今までヒーローは不思議な力を使って悪と戦い勝利するからかっこいいと思っていた。
しかし、泣いている小さな女の子に寄り添い心を救ったその姿。それは、今までのどんなかっこいい姿も霞んでしまうほどにルナにとって衝撃的であった。
何だろう。こんな温かい気持ちは。
ルナはこの時誓った。自分もシャイニングラブのような大いなる力を持ちながらも、人々の心を救えるようなヒーローになりたいと。
そんな幸福な気持ちに包まれながら、ルナは目を覚ました。どうやら幼少期の頃の夢を見ていたようだ。
「あれ......なんで泣いてるんだろう」
夢のせいだろうか。ルナの瞳には一筋の綺麗な涙が流れていた。
今の自分の姿はボサボサの髪に高校のセーラー服。どうやら昨日は学校疲れで制服姿のまま寝てしまったからあんな不思議な夢を見てしまったようだ。
「あぁもうこんな時間じゃん」
スマホで時間を確認すると、もう家を出なければいけない時間が刻々と迫っていた。
シャワーを浴びてから行こうと思ったが間に合わない。
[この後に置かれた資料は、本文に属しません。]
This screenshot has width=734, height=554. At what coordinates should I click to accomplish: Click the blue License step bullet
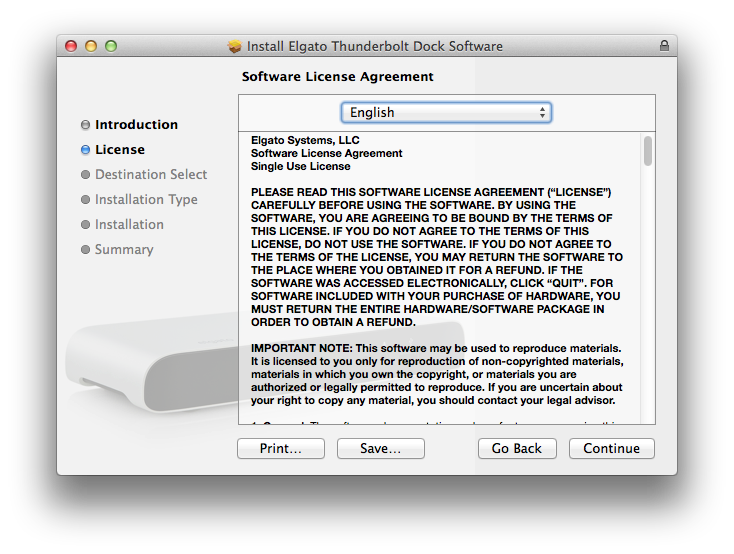pyautogui.click(x=85, y=150)
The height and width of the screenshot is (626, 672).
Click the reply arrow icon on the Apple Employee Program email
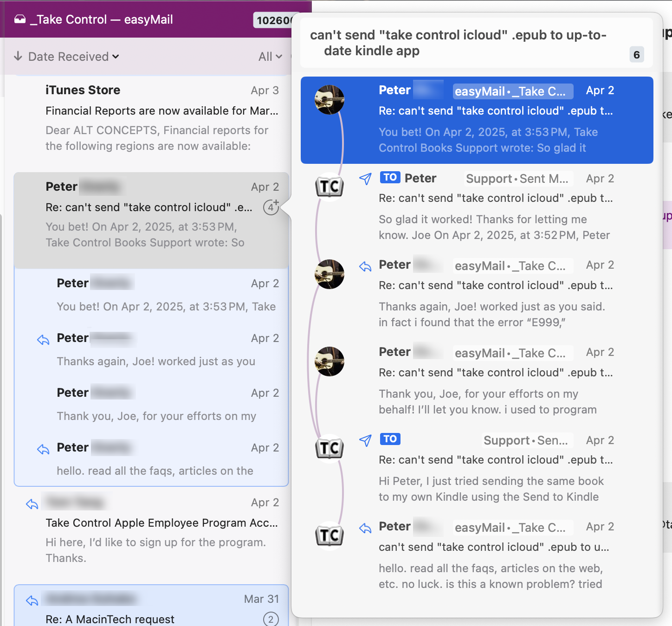point(32,503)
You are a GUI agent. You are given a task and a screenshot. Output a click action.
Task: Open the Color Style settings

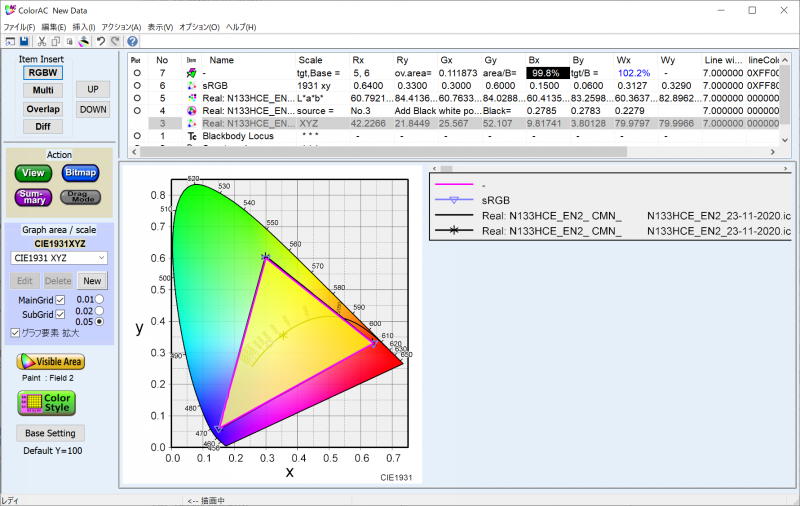tap(46, 403)
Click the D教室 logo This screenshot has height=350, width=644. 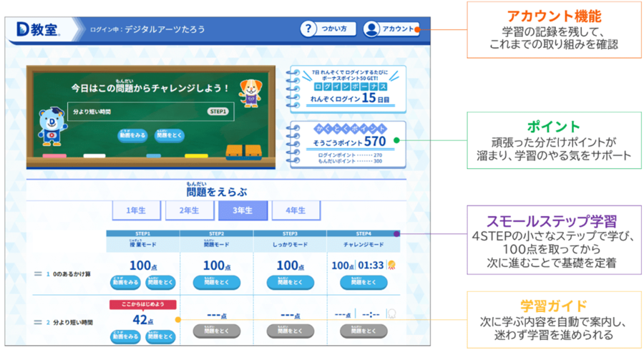(x=41, y=30)
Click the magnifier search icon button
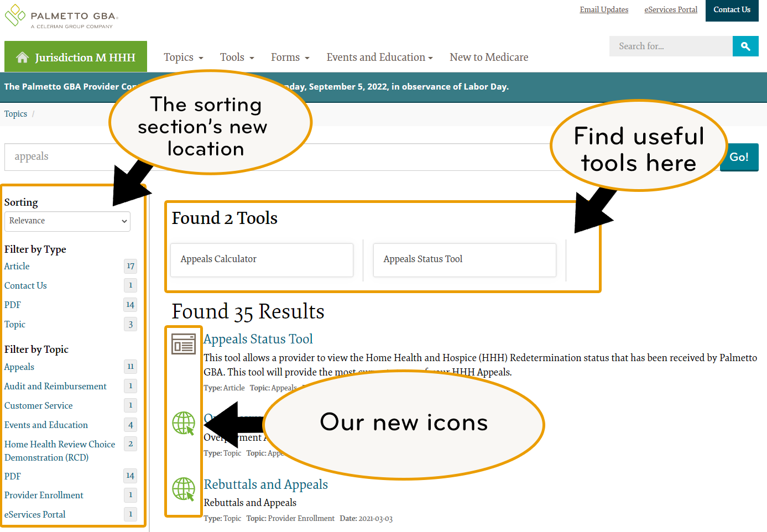This screenshot has width=767, height=532. (x=745, y=46)
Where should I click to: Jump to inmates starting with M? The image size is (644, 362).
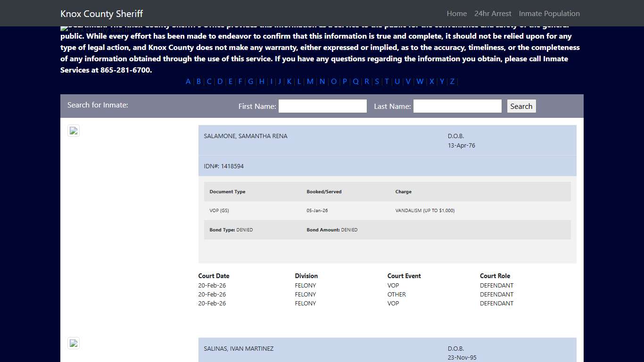(310, 82)
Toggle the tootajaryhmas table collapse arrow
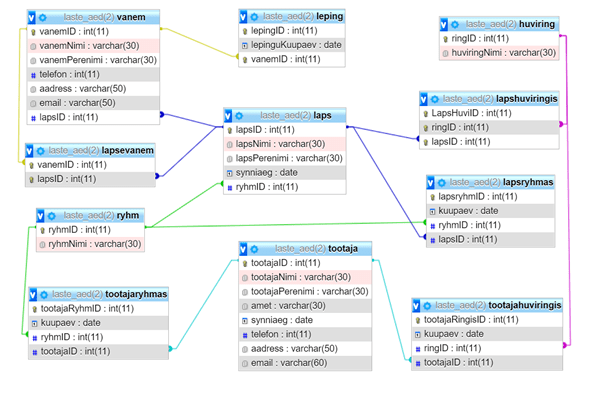The height and width of the screenshot is (401, 605). click(x=35, y=294)
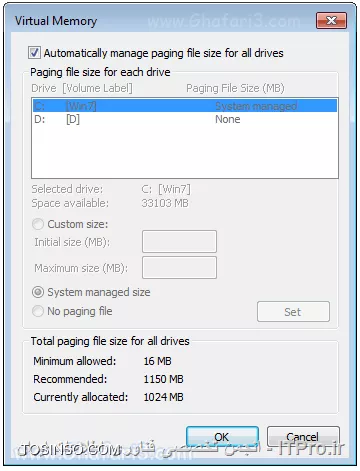Click the Maximum size (MB) input box
Viewport: 360px width, 471px height.
coord(179,267)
一日くらい風呂に入らなくても大丈夫だろう。
今日は学校で三者面談がある日。遅刻するわけにはいかないのだ。
机に置かれていたタブレットで進路希望調査を急いで確認する。
そこには第一志望に「イフ看護大学」と記されていた。
ルナはタブレットを鞄にしまおうとした時、先程の夢の出来事がフラッシュバックした。
『あなたはヒーローになれるわ。願い続けていればきっとね』
憧れのヒーローの言葉。それが自分の今の人生に問いかけた。